### Instructions to follow
Pick each line containing the word "agent" out of the data below.

Segment Start: Data extract

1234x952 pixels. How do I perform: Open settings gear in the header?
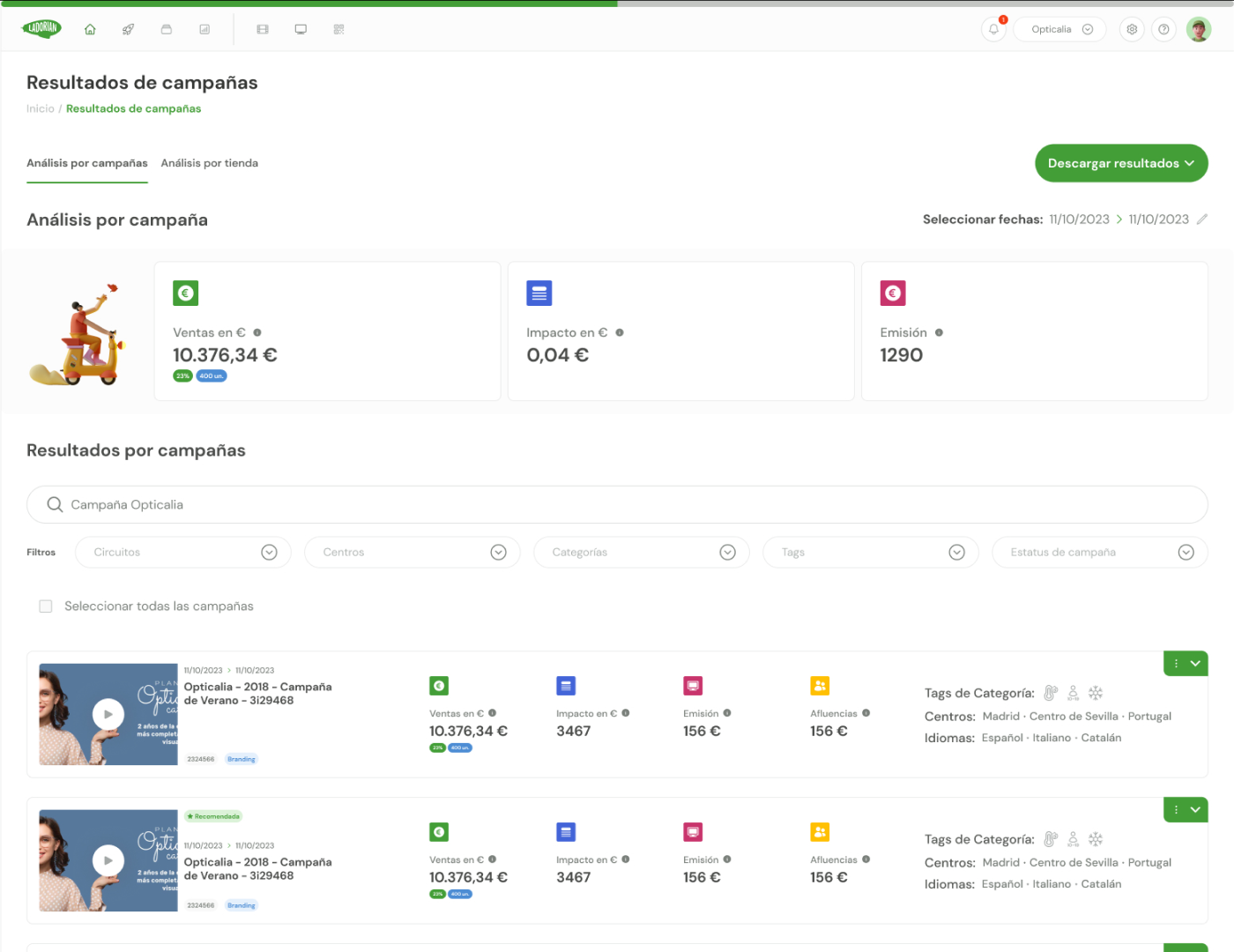point(1132,29)
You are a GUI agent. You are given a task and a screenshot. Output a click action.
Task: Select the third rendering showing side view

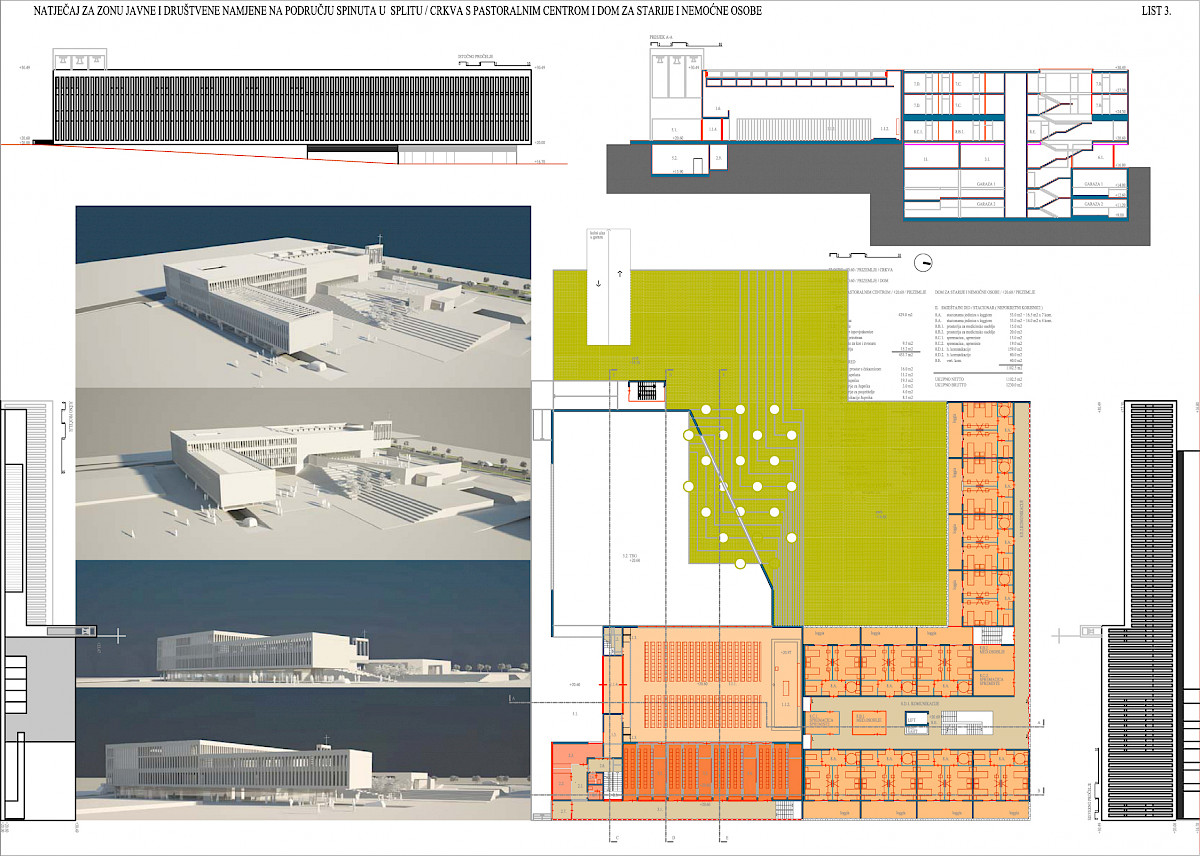click(x=303, y=623)
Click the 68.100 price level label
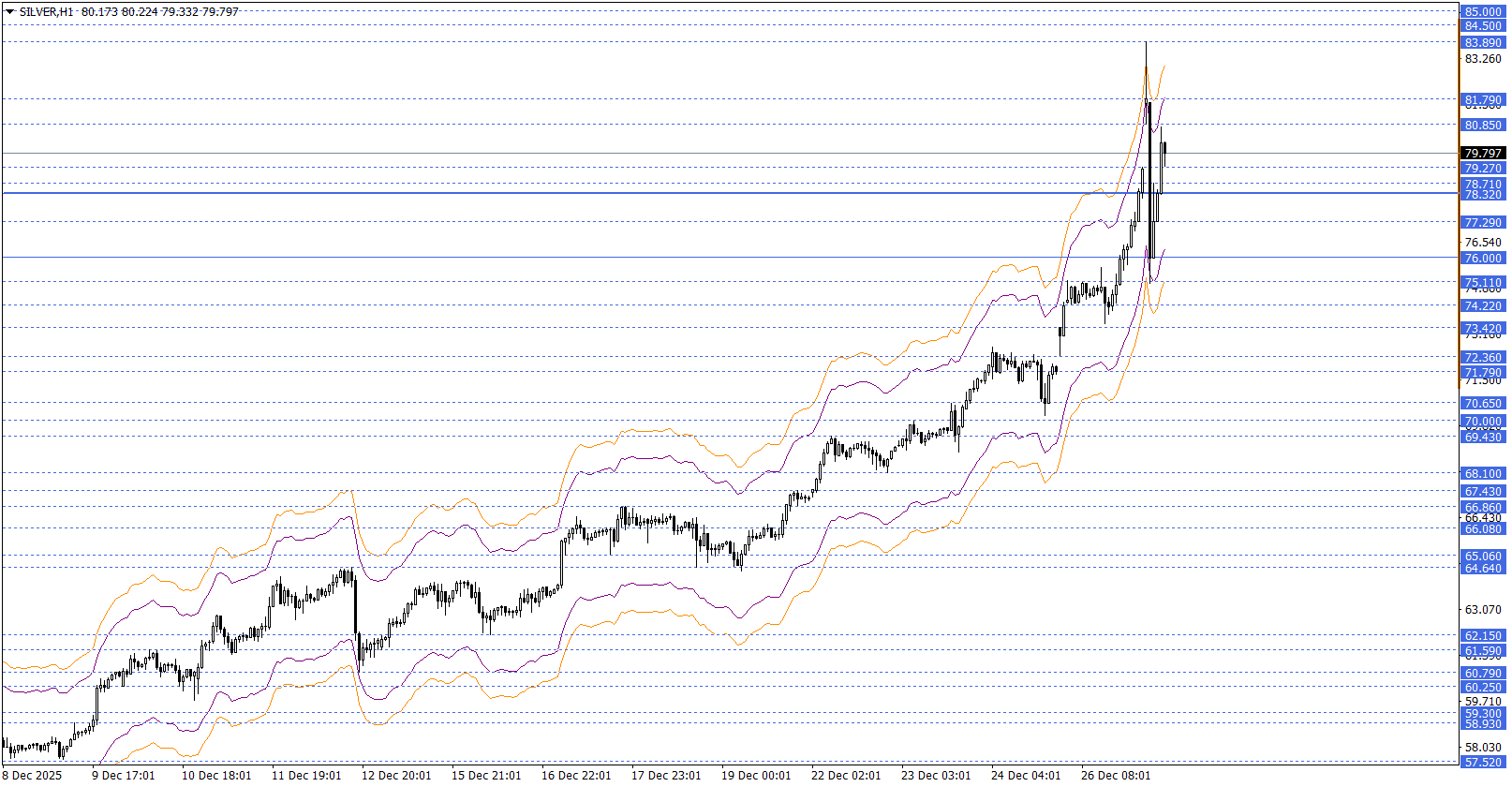Image resolution: width=1512 pixels, height=787 pixels. [x=1482, y=473]
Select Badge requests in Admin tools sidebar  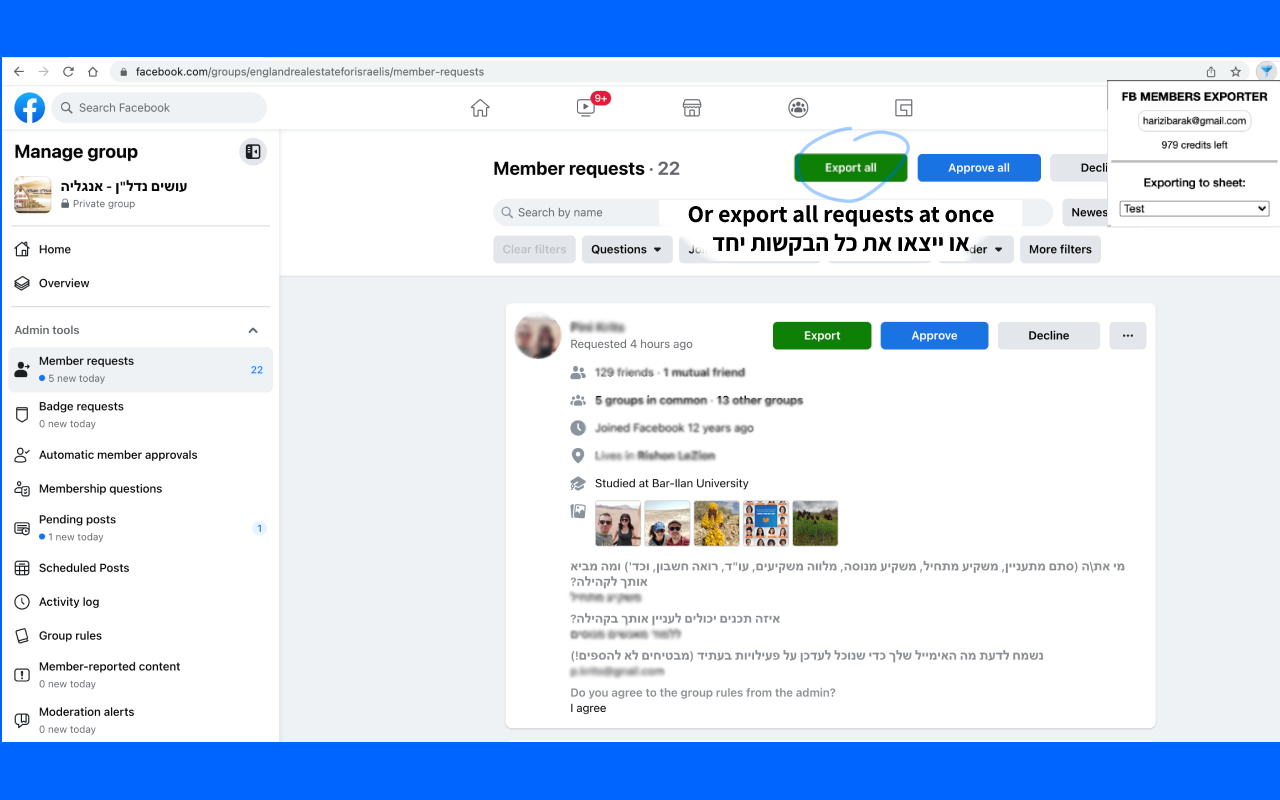click(x=81, y=406)
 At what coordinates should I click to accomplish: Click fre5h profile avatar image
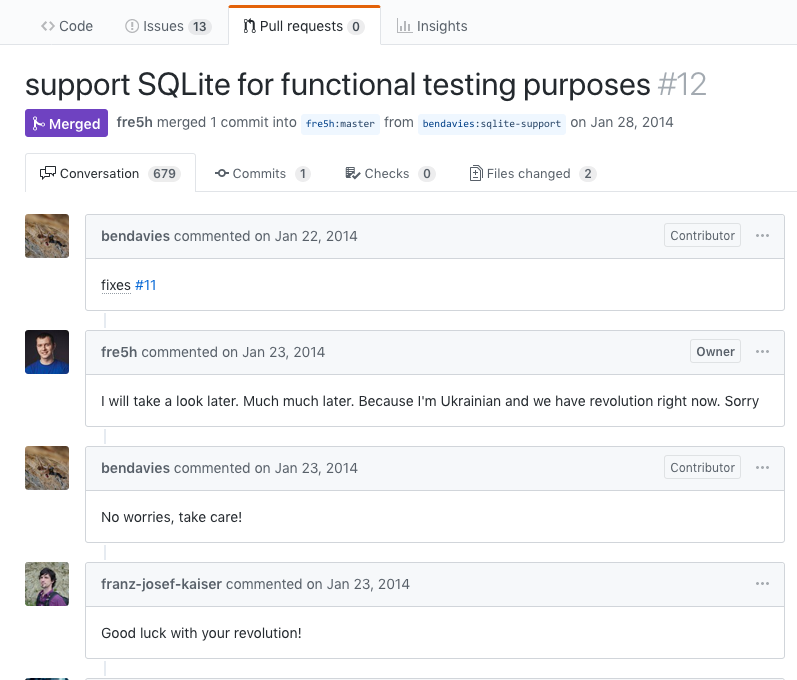click(47, 352)
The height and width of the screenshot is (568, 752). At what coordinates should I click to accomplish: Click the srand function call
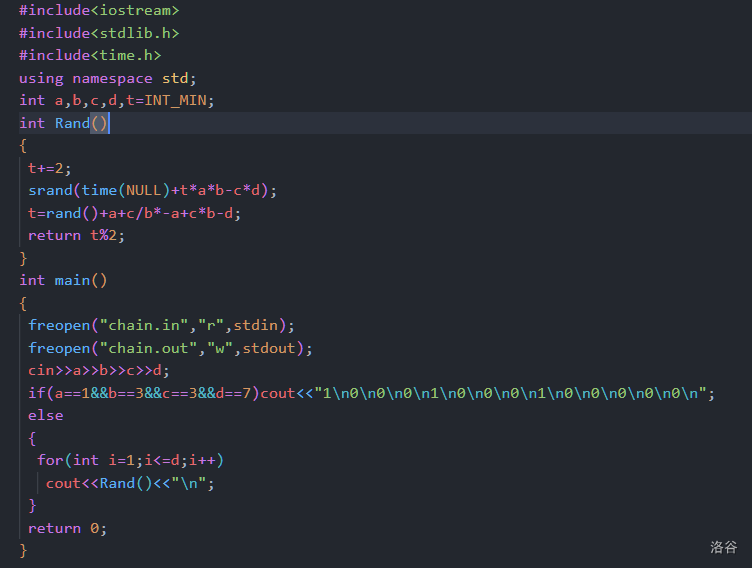(x=50, y=190)
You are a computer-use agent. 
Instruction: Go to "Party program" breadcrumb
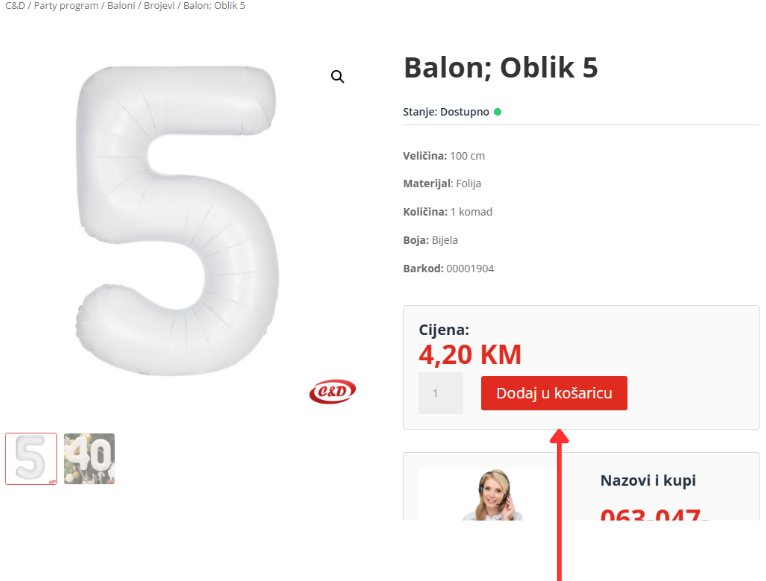[x=66, y=6]
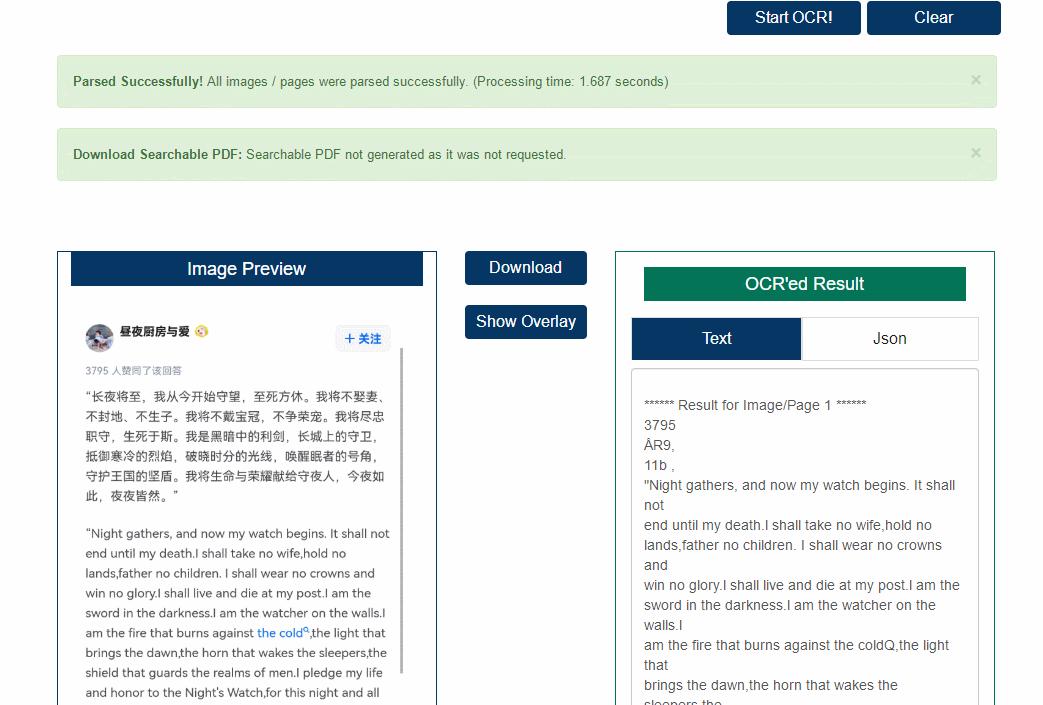
Task: Click the Image Preview panel header
Action: point(246,268)
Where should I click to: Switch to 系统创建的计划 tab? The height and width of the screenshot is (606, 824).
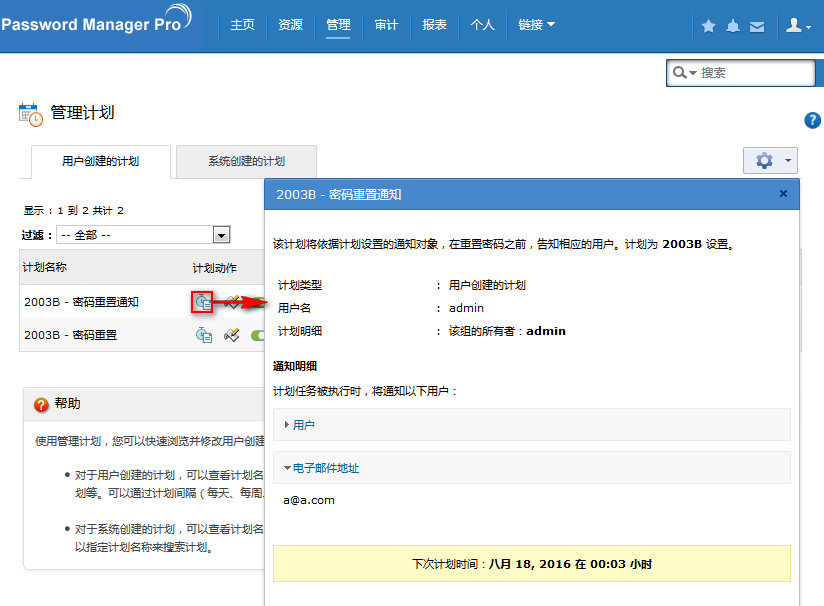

Segment End: Data extract

### The completed task
You are a GUI agent. You are given a task and a screenshot. Output a click action.
You are a computer-use agent. 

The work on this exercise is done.